Vorsatz, was sonst?

Mein Mandant war alkoholisiert mit dem Wagen unterwegs. Die zuständige Bußgeldstelle ist sich auch sicher, dass mein Mandant vorsätzlich handelte. Und nicht nur fahrlässig.

Das ergibt sich allerdings nicht aus einer näheren Prüfung der Umstände des Einzelfalles, sondern aus einem vorgehefteten „Aktenvermerk“. Dieser Textbaustein wird anscheinend in alle passenden Fälle reinkopiert. Darin steht:

Aktenvermerk:

Jeder Kraftfahrzeugführer, welcher in einem überschaubaren Zeitraum vor Fahrtantritt alkoholische Getränke in nicht ganz unerheblichem Umfang zu sich nimmt, weiß, dass er in Gefahr läuft, eine Atemalkoholkonzentration von 0,25 mg/l bzw. eine Blutalkoholkonzentration von 0,5 Promille oder mehr erreicht zu haben. Wenn er dennoch ein Kraftfahrzeug führt, handelt er in aller Regel bedingt vorsätzlich.

Mit Arbeitsvermeidung bei der Bußgeldstelle hat das viel zu tun, mit der tatsächlichen Rechtslage aber wenig. Denn tatsächlich darf Vorsatz nur angenommen werden, wenn feststeht, dass der Betroffene seine Fahruntüchtigkeit gekannt oder wenigstens mit ihr gerechnet hat. Maßgeblicher Zeitpunkt ist der Fahrtantritt, mögliche Überlegungen vorher spielen erst mal keine Rolle. Sogar Fahrfehler sind nicht unbedingt ein Beleg. Vielmehr muss man feststellen, dass der Fahrer die Fehler bemerkt und dadurch über seine Fahrtüchtigkeit nachgedacht hat.
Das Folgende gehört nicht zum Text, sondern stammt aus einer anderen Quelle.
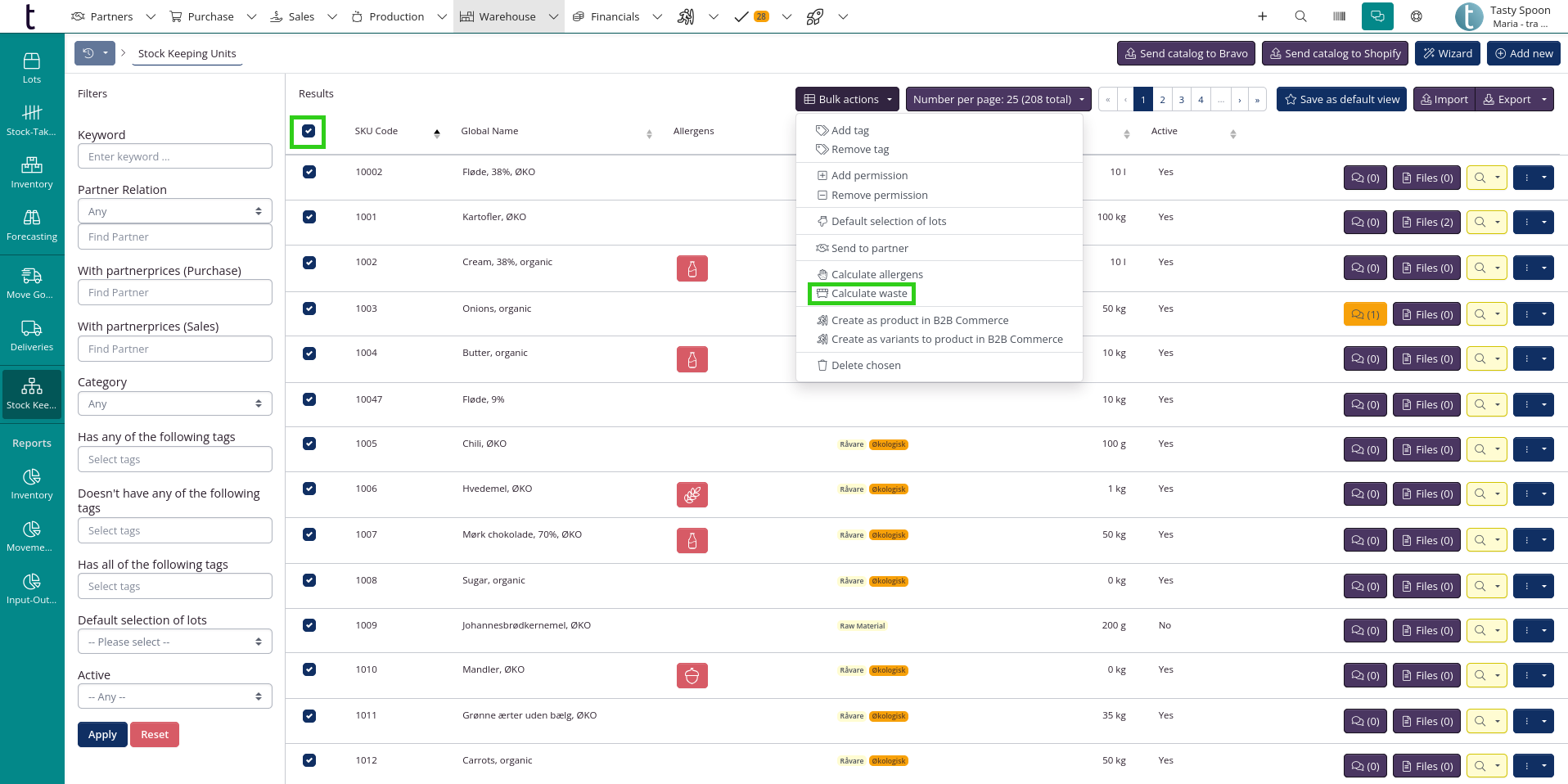Click the Apply filters button
1568x784 pixels.
point(102,734)
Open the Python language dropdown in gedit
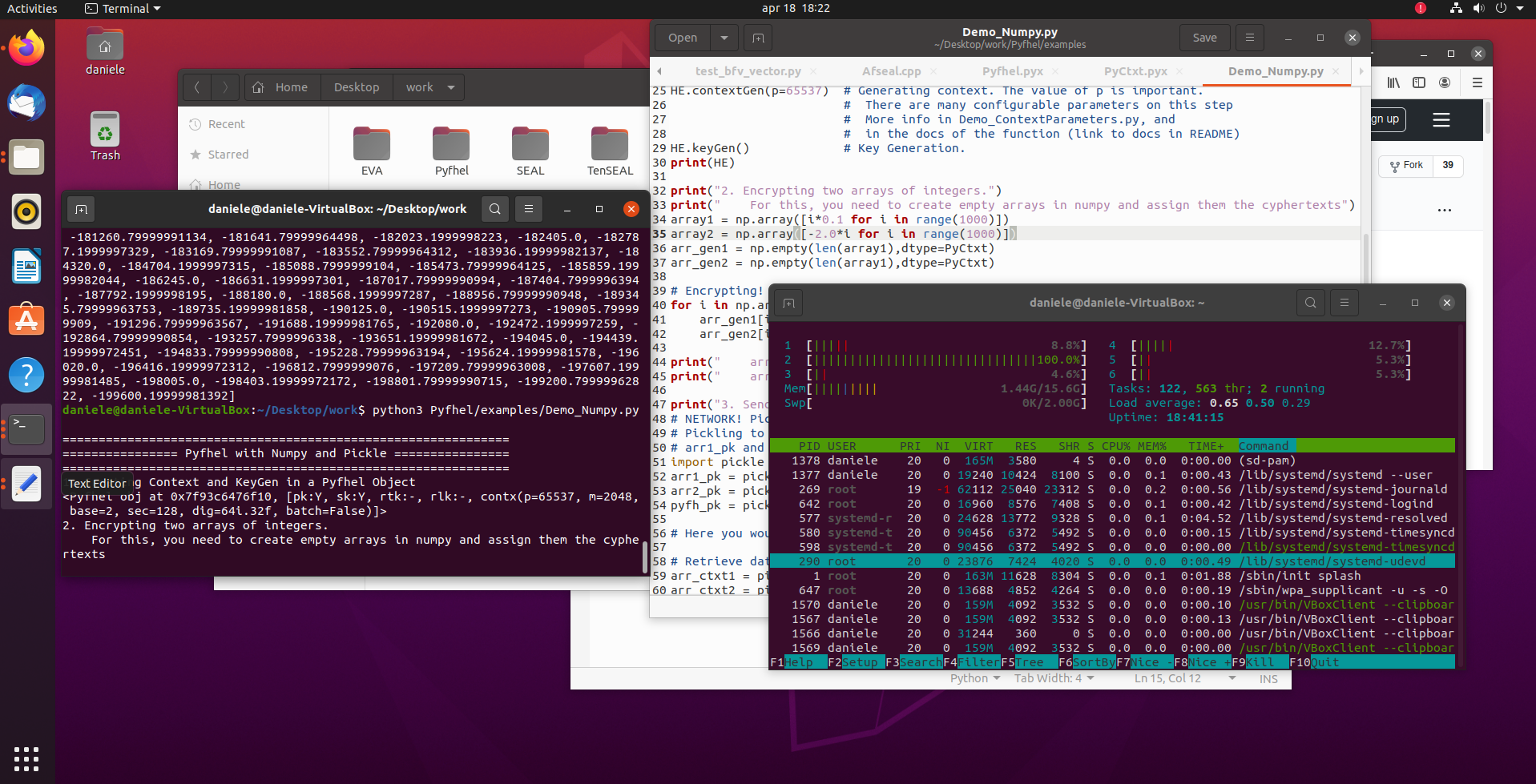 [974, 678]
Nicht mal eine hohe Blutalkoholkonzentration reicht alleine aus, um den Vorsatz zu bejahen. Eine hohe Blutalkoholkonzentration führt nämlich zur Kritiklosigkeit, die den Täter seine Fahrunsicherheit nicht wahrnehmen lässt. Es gibt daher keinen Erfahrungssatz, dass man ab einer bestimmten Blutalkoholkonzentration seine Fahrunsicherheit erkennt.

Nach Schema F auf eine vorsätzliche Alkoholfahrt zu schließen, ist da schon ziemlich dreist. Schauen wir mal, ob das Amtsgericht ergebnisoffener denkt, wenn es über den Einspruch gegen den Bußgeldbescheid verhandelt. Ich kann mir jedenfalls nicht vorstellen, dass der Textbaustein dort auf sonderlich viel Gegenliebe stößt.